Tarım Sektörü 2024’te İhracat Rekoru Kırdı
Türkiye İhracatçılar Meclisi (TİM) verilerine göre, 2024 yılı tarım sektörü için tarihi bir dönüm noktası oldu. Türkiye, bu yıl 36,2 milyar dolarlık ihracat yaparak tüm zamanların en yüksek yıllık ihracat rakamına ulaştı. Dış satım, 2023 yılına göre yüzde 3,3 oranında bir artış gösterdi. Tarım sektörü, Türkiye’nin toplam ihracatının %16’sını oluşturdu. Bu alanda faaliyet gösteren 10 sektörden ikisi, tüm zamanların en yüksek yıllık ihracatını gerçekleştirdi.
En Yüksek İhracat Meyve Sebze Mamullerinde
2024 yılında en fazla ihracat yapan sektör, meyve sebze mamulleri oldu. Bu sektörde 2,7 milyar dolarlık dış satım gerçekleştirilirken, kuru meyve ve mamulleri 1,9 milyar dolarlık ihracat yaptı. Geçen yıla göre meyve sebze mamullerinde %1,2, kuru meyve ve mamullerinde ise %0,8 oranında artış kaydedildi.
Rekor Kıran Sektörlerde ABD ve Almanya Öne Çıktı
İhracat rakamlarının detaylarına bakıldığında, en fazla dış satım yapılan ülkelerin başında ABD ve Almanya geliyor. Kuru meyve ve mamulleri sektöründe Almanya’ya 247,3 milyon dolarlık, meyve sebze mamullerinde ise ABD’ye 429,4 milyon dolarlık ihracat gerçekleştirildi. İller bazında değerlendirildiğinde, İstanbul’dan meyve sebze mamulleri sektöründe 637 milyon dolarlık, İzmir’den ise kuru meyve ve mamulleri sektöründe 481,6 milyon dolarlık ihracat yapıldığı görüldü.

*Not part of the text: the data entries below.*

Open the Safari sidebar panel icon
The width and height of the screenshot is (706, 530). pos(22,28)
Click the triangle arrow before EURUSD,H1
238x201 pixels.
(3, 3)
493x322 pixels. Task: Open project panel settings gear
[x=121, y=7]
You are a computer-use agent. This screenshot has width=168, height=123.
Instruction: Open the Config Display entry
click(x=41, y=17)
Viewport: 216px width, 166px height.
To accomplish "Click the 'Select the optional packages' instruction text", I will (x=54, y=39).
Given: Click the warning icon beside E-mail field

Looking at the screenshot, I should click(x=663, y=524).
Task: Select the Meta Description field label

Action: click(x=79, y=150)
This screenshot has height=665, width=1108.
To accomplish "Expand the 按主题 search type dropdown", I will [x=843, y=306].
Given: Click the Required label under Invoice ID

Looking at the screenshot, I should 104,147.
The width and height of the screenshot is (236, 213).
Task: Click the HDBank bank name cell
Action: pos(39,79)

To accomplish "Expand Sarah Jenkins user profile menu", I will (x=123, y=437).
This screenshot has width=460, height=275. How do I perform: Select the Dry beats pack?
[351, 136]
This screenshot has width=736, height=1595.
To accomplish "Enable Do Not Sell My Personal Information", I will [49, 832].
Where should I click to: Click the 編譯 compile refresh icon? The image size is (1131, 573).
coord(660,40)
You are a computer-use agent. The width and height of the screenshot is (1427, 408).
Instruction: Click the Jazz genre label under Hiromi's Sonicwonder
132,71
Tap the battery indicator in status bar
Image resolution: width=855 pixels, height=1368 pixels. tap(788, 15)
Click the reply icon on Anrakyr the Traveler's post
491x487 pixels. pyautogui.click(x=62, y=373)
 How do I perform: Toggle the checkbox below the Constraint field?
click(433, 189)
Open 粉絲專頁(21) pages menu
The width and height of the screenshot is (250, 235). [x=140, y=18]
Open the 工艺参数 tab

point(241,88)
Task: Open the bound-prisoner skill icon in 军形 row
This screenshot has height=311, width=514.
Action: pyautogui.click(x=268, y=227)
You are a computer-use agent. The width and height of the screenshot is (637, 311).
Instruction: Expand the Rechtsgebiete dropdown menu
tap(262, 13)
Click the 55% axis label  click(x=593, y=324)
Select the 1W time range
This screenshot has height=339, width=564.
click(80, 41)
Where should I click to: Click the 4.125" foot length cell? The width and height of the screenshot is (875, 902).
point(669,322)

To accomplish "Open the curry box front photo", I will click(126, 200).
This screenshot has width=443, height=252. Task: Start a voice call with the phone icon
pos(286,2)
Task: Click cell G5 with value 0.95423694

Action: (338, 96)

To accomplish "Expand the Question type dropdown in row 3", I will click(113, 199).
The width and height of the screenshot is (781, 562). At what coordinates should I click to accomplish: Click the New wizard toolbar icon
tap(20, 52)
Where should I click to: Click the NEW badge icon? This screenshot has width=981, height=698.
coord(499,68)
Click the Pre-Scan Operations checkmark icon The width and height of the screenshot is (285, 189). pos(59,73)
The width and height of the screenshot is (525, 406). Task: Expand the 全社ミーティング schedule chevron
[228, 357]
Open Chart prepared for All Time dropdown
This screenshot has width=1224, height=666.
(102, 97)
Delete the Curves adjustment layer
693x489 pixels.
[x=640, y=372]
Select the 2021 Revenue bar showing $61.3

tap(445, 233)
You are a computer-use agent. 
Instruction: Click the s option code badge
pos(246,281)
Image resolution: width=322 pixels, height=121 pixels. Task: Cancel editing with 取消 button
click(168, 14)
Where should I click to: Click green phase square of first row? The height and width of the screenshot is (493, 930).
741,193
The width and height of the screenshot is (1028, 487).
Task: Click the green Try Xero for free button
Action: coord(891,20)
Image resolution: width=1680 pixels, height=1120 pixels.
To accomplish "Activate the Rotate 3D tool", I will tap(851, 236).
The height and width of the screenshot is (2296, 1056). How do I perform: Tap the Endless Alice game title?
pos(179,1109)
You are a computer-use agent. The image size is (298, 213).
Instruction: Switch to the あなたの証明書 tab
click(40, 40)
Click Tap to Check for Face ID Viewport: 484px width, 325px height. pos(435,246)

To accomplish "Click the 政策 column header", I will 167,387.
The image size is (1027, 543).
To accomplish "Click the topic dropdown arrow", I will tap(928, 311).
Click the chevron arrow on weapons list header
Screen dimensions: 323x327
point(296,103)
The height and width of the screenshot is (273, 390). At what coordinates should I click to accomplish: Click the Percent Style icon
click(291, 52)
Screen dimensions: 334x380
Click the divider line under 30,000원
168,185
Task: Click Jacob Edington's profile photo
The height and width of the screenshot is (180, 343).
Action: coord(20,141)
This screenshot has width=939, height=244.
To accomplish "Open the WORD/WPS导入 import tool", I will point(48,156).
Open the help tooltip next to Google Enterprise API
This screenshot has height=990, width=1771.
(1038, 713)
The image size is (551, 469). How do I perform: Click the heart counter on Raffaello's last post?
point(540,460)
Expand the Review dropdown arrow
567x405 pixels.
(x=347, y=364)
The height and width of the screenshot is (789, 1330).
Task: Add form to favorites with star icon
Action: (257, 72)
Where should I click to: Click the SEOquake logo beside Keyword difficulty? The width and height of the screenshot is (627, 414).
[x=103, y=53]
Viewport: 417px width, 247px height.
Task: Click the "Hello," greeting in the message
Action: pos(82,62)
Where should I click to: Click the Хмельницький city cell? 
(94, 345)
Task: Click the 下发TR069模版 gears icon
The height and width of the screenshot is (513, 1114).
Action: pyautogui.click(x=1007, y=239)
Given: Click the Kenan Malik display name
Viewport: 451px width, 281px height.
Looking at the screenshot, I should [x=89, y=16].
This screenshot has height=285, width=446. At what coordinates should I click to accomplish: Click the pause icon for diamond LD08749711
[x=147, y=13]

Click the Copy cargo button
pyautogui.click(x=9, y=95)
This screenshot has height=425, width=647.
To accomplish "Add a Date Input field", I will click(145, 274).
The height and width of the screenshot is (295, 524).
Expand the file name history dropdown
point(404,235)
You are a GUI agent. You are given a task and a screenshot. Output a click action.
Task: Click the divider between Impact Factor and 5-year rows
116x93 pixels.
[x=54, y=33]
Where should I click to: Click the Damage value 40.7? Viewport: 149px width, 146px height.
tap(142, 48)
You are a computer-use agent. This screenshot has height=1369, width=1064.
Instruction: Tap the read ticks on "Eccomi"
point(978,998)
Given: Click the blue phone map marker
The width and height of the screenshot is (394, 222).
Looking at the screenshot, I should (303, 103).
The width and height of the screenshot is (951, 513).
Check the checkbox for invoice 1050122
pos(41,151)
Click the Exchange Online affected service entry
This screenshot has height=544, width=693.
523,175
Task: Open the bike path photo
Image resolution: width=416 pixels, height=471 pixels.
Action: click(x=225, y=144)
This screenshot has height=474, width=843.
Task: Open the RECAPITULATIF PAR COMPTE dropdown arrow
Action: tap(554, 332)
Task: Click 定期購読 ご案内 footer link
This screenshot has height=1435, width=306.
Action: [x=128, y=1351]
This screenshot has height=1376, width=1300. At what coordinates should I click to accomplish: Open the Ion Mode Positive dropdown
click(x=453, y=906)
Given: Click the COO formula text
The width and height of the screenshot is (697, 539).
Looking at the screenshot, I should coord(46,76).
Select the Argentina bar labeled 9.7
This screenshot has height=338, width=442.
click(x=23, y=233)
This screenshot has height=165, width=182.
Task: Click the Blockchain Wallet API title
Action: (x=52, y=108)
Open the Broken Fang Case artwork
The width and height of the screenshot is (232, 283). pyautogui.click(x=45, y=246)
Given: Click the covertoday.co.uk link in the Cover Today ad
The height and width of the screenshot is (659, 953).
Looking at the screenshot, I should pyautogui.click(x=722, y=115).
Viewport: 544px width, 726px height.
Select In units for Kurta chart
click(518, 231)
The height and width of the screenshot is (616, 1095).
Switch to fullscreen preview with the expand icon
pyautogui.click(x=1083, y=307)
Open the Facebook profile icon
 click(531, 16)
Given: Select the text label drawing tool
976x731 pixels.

Tarım İhracatında Hedef 40 Milyar Dolar
İstanbul Yaş Meyve Sebze İhracatçıları Birliği Yönetim Kurulu Başkanı Melisa Tokgöz Mutlu, dünya genelinde iklim değişikliği ve gıda güvenliği sorunlarının ülkeleri daha korumacı politikalara yönlendirdiğini belirtti. Türkiye’nin güvenilir ve sürdürülebilir bir tedarikçi olma potansiyeline dikkat çekti. Küresel ölçekte artan gıda güvenliği ihtiyacının, artık güvenilir ve sürdürülebilir tedarikçilerin önemini ön plana çıkardığını ifade eden Mutlu, Türkiye’nin tarım ihracatında 40 milyar dolar seviyesine ulaşmayı hedeflediğini vurguladı.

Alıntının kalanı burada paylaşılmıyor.